Il mediatore ci deve essere sempre
“Il ruolo del mediatore culturale è un ruolo importante, fondamentale, soprattutto per l’integrazione sociale. Tuttavia, di solito un mediatore viene chiamato dalle scuole e istituzioni solo quando c’è un bisogno e una volta risolto il problema viene mandato via – denuncia Aoua –. Vorrei lanciare questo messaggio: il mediatore ci deve essere sempre, deve essere una figura onnipresente nelle scuole, negli ospedali, nella pubblica amministrazione e in tutti quei luoghi in cui vi è un effettivo bisogno.
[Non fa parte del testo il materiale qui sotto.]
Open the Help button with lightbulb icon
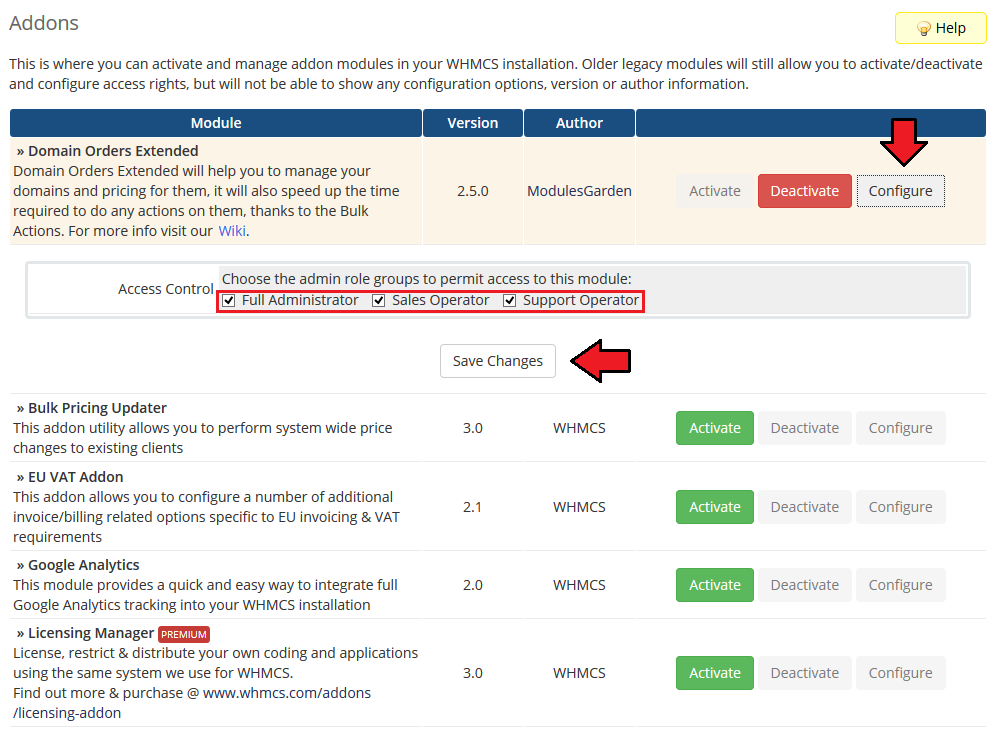This screenshot has height=732, width=998. tap(940, 28)
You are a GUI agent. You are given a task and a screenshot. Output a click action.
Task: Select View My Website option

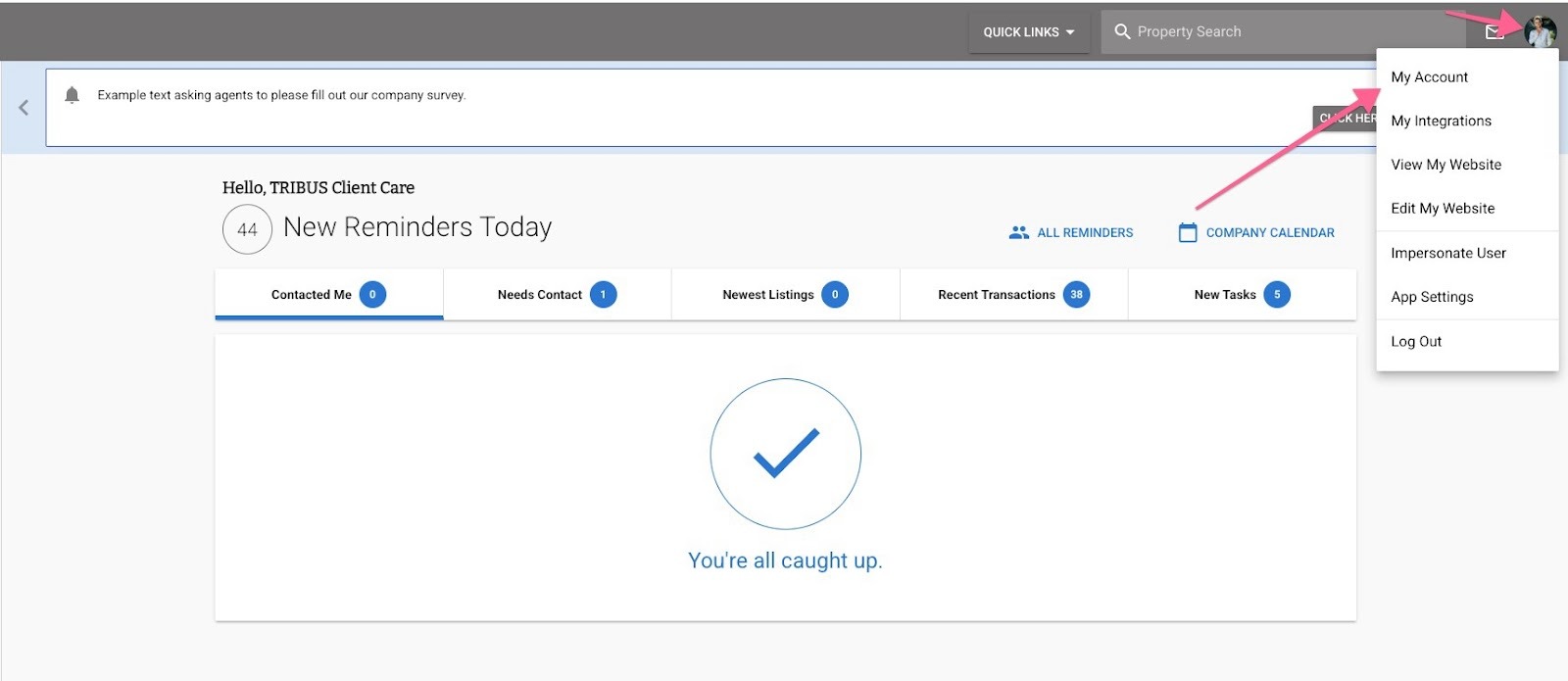pyautogui.click(x=1446, y=165)
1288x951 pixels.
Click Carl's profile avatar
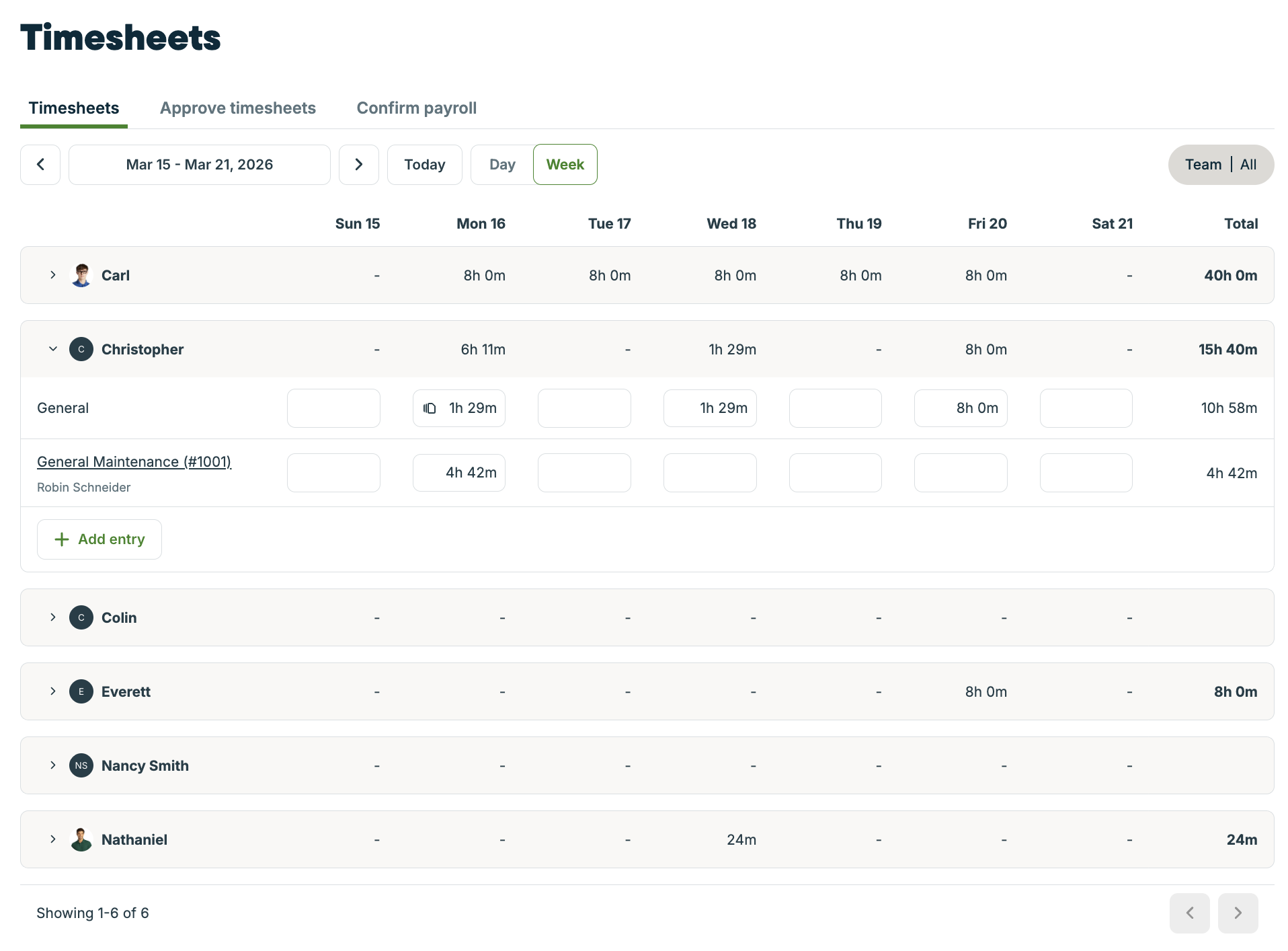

Purtroppo la figura del mediatore è oggi ancora troppo spesso sottovalutata”.
Una borsa di studio mi ha portato in Italia
“Sono arrivata in Italia nell’85 – ricorda Aoua –. Sono venuta dal Mali grazie a una borsa di studio del Ministero della pubblica istruzione del mio Paese, avendo la possibilità di iscrivermi alla facoltà di Scienze Agrarie all’Università per Stranieri di Perugia. Ho quindi seguito un corso di italiano per un anno, ricevendo l’attestato per insegnare la lingua italiana agli stranieri. Intanto ho seguito un corso, della durata di 1500 ore, per diventare mediatrice interculturale. In Italia ho anche conosciuto mio marito, ivoriano, creando una splendida famiglia”.